----- Trecho fornecido
Segundo Autran, os gatos são mais sensíveis que os cães e, ocasionalmente, podem apresentar sinais clínicos. No mundo, 30 gatos apresentaram PCR positivo. E, entre os felinos, houve até infeção de tigres no Zoológico do Bronx causado possivelmente pelos seus tratadores. “Mas é muito raro. Nos Estados Unidos, para cada um milhão e meio de casos de gente com Covid-19 tem apenas dois cães e gatos.É uma ocorrência baixíssima. E a maioria não tem sinais clínicos e evidencia que haja transmissão para a gente”, afirma.

O pesquisador também cita um estudo publicado no Morbidity Mortality Report, segundo o qual a transmissão do novo coronavírus dentro de casa, em 75% dos casos nos Estados Unidos, acontece em até cinco dias. Para ele, nesse prazo é muito difícil o humano transmitir para seu animal de estimação. “Pessoas pegam de pessoas. Tirar gatos e cães do mundo não vai diminuir os casos de Covid.”

Na Dinamarca, o governo anunciou uma medida drástica depois de constatado que visons, cuja pele é valiosa para a indústria da moda, não apenas contraíram o novo coronavírus mas o transmitiram para pelo menos dez pessoas. O caso criou pânico, especialmente porque o vírus passou por uma mutação genética numa proteína que faz a ligação com as células humanas, a mesma proteína sobre a qual atuam as vacinas que estão atualmente em desenvolvimento.
----------
----- Dados de origem
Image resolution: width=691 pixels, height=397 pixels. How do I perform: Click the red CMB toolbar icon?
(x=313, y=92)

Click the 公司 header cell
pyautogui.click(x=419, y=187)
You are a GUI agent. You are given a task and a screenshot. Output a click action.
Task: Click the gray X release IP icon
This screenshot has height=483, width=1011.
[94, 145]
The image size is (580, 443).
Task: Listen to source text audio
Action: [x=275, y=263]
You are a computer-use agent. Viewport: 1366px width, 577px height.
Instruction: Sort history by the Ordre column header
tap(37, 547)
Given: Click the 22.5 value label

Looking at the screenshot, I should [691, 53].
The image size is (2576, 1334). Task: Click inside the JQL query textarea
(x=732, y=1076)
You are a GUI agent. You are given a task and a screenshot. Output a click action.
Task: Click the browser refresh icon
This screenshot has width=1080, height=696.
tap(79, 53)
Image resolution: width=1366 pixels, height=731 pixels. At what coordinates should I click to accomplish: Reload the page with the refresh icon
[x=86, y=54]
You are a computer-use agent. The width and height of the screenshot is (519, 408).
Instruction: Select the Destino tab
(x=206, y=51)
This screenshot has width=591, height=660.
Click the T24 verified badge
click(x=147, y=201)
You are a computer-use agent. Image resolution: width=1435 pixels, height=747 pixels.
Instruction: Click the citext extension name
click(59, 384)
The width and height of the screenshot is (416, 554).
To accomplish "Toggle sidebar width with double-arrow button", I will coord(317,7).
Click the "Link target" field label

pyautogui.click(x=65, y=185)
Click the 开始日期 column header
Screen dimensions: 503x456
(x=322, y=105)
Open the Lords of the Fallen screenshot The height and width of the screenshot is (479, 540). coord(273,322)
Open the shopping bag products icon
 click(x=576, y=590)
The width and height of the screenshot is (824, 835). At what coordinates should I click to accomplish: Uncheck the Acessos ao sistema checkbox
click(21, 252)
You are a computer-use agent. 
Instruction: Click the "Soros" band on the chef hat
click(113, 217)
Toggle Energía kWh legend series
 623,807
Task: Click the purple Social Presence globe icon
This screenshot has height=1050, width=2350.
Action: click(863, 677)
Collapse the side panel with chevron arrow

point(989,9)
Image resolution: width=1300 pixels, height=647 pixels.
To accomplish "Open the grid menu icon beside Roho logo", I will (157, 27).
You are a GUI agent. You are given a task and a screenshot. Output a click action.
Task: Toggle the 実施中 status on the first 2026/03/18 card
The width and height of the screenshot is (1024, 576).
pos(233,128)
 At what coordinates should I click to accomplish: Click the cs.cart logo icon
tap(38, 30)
----------
* [Tarefa atribuída 1]
Responda, com base no trecho fornecido:
(a) Quantos gatos no mundo apresentaram PCR positivo?
(b) Em quantos dias ocorre a transmissão do novo coronavírus dentro de casa em 75% dos casos nos Estados Unidos?
(c) Na Dinamarca, para pelo menos quantas pessoas os visons transmitiram o vírus?
* [Tarefa atribuída 2]
Transcreva sem alterações a parte do trecho fornecido que começa em "Na Dinamarca, o" e termina em "atualmente em desenvolvimento.".
Os dados não são necessários para esta atividade.

* [Resposta 1]
(a) 30 gatos.
(b) Em até cinco dias.
(c) Para pelo menos dez pessoas.

* [Resposta 2]
Na Dinamarca, o governo anunciou uma medida drástica depois de constatado que visons, cuja pele é valiosa para a indústria da moda, não apenas contraíram o novo coronavírus mas o transmitiram para pelo menos dez pessoas. O caso criou pânico, especialmente porque o vírus passou por uma mutação genética numa proteína que faz a ligação com as células humanas, a mesma proteína sobre a qual atuam as vacinas que estão atualmente em desenvolvimento.